> **What you should do**:
Repeat only part of the entries. Start at the line that has "Where should I" and keep going through the last line, exactly as given.

> **Dataset**:
[Start of section]
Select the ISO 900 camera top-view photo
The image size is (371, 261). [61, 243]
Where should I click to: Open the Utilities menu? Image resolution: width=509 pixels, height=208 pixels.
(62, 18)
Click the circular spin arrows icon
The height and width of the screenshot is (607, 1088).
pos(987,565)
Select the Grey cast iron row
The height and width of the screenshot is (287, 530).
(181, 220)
[End of section]
> **Completed exercise**:
Where should I click to: Open the Utilities menu? Image resolution: width=509 pixels, height=208 pixels.
(62, 18)
Click the circular spin arrows icon
The height and width of the screenshot is (607, 1088).
pos(987,565)
Select the Grey cast iron row
The height and width of the screenshot is (287, 530).
(181, 220)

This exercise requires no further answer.